● **About this exercise**: Print the records below exactly; all of them are needed.

(Input records)

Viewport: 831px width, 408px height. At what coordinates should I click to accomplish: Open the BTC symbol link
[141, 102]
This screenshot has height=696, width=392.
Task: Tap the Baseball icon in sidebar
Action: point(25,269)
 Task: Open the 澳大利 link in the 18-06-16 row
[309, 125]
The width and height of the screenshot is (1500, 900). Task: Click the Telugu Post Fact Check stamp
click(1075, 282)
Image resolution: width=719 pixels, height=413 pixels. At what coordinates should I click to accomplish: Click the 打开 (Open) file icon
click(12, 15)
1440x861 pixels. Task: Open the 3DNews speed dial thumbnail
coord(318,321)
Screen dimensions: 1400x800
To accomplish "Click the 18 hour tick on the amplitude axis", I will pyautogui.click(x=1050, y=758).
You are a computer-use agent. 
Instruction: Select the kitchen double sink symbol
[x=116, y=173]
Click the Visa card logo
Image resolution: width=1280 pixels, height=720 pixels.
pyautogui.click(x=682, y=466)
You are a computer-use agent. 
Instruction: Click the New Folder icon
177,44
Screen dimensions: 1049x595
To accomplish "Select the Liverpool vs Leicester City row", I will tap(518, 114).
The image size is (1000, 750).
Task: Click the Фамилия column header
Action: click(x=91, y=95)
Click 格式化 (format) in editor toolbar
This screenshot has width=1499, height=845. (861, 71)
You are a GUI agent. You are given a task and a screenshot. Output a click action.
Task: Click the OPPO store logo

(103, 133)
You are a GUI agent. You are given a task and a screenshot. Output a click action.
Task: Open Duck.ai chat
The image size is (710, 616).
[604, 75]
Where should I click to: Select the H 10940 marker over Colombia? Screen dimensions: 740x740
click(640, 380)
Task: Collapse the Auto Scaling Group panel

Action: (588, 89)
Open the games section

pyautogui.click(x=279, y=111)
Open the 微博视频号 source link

(End Input records)

● **Output for this task**:
Viewport: 831px width, 408px height. At what coordinates should I click to accomplish: Open the BTC symbol link
[141, 102]
This screenshot has height=696, width=392.
Task: Tap the Baseball icon in sidebar
Action: point(25,269)
 Task: Open the 澳大利 link in the 18-06-16 row
[309, 125]
The width and height of the screenshot is (1500, 900). Task: Click the Telugu Post Fact Check stamp
click(1075, 282)
Image resolution: width=719 pixels, height=413 pixels. At what coordinates should I click to accomplish: Click the 打开 (Open) file icon
click(12, 15)
1440x861 pixels. Task: Open the 3DNews speed dial thumbnail
coord(318,321)
Screen dimensions: 1400x800
To accomplish "Click the 18 hour tick on the amplitude axis", I will pyautogui.click(x=1050, y=758).
You are a computer-use agent. 
Instruction: Select the kitchen double sink symbol
[x=116, y=173]
Click the Visa card logo
Image resolution: width=1280 pixels, height=720 pixels.
pyautogui.click(x=682, y=466)
You are a computer-use agent. 
Instruction: Click the New Folder icon
177,44
Screen dimensions: 1049x595
To accomplish "Select the Liverpool vs Leicester City row", I will tap(518, 114).
The image size is (1000, 750).
Task: Click the Фамилия column header
Action: click(x=91, y=95)
Click 格式化 (format) in editor toolbar
This screenshot has width=1499, height=845. (861, 71)
You are a GUI agent. You are given a task and a screenshot. Output a click action.
Task: Click the OPPO store logo

(103, 133)
You are a GUI agent. You are given a task and a screenshot. Output a click action.
Task: Open Duck.ai chat
The image size is (710, 616).
[604, 75]
Where should I click to: Select the H 10940 marker over Colombia? Screen dimensions: 740x740
click(640, 380)
Task: Collapse the Auto Scaling Group panel

Action: (588, 89)
Open the games section

pyautogui.click(x=279, y=111)
Open the 微博视频号 source link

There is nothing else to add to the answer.